- Directed by: Rupert Kathner
- Screenplay by: Rupert Kathner
- Story by: Stan Tolhurst
- Produced by: Rupert Kathner
- Starring: Stan Tolhurst
- Cinematography: Tasman Higgins
- Edited by: Stan Tolhurst
- Production company: Australian Cinema Entertainments
- Release date: 1938;
- Running time: 55 minutes
- Country: Australia
- Language: English

= Below the Surface (1938 film) =

1938 adventure film set in the coal region of Newcastle, Australia

Below the Surface is a 1938 adventure film set in the coal region of Newcastle, Australia. Only part of the movie survives.

==Plot==
Two miners compete for an important coal contract. One of them attempts to sabotage the other but fails.

==Cast==
- Stan Tolhurst
- Phyllis Reilly
- Neil Carlton
- Jimmy McMahon
- Lawrence Taylor
- Reg King
- Billy Baker
- Leonard Clarke
- Frank Baker
- Billy Crooks

==Production==
The main investor in the movie was a prominent music house in Sydney. The film was shot on location in Cronulla, Sydney and Newcastle, with studio work done at Pagewood Studios. Kather and Tolhurt built a mine set themselves. Shooting took place from November 1937 to February 1938.

==Release==
Like Kathner's first movie, Phantom Gold (1937), it was refused to be considered eligible for registration under the New South Wales Film Quota Act on the grounds of poor quality.

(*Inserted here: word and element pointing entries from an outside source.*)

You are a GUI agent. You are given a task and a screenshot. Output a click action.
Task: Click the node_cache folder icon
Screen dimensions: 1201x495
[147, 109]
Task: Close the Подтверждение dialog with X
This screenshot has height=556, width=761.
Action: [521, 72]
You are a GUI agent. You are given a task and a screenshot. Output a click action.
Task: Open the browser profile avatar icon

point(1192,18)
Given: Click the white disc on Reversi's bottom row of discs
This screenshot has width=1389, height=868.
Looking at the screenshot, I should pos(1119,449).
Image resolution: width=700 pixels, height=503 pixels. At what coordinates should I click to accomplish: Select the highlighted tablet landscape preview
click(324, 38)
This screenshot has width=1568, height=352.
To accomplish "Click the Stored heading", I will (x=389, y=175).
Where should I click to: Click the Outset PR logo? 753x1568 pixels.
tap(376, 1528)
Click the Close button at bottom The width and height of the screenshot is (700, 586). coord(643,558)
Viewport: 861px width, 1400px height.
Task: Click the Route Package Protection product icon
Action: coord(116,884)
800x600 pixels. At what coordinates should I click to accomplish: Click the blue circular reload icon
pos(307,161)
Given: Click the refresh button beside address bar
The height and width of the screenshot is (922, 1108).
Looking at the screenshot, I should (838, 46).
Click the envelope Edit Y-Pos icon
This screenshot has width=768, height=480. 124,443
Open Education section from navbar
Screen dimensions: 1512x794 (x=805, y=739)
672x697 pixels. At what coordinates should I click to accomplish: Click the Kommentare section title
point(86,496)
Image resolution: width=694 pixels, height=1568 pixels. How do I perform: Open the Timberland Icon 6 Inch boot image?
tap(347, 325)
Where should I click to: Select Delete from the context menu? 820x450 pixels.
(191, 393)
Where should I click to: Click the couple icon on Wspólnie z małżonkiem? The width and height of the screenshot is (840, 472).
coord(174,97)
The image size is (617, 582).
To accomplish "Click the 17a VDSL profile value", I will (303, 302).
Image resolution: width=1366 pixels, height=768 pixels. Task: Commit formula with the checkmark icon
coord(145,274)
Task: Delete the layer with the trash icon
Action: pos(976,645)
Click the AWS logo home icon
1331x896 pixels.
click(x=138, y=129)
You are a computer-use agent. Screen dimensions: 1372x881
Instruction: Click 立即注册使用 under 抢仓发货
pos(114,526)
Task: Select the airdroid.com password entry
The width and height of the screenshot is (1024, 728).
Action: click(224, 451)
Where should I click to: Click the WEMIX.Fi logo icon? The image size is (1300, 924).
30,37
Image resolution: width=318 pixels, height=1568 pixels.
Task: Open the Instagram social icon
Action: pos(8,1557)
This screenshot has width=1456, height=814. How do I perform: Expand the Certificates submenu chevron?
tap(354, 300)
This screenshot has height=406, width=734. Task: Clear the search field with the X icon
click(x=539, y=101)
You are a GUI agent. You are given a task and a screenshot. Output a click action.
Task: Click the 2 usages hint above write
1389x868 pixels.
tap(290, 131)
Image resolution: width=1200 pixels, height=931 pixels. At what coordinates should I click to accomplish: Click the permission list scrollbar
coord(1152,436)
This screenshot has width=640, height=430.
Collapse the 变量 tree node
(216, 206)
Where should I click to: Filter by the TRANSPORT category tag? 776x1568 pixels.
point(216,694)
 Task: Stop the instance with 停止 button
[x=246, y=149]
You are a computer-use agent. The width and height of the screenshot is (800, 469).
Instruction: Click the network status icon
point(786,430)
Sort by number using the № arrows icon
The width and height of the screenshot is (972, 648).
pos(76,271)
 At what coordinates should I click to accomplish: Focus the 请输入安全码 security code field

The film was never released to cinemas, the only one of Kather's movies to suffer this fate.

In February 1938 Australian Cinema Entertainments announced plans to make four more features that year for £40,000, the first which was to be Diamonds in the Rough. This did not eventuate. Tolhurst did revive the name with his company, ACE Films, in the late 1940s.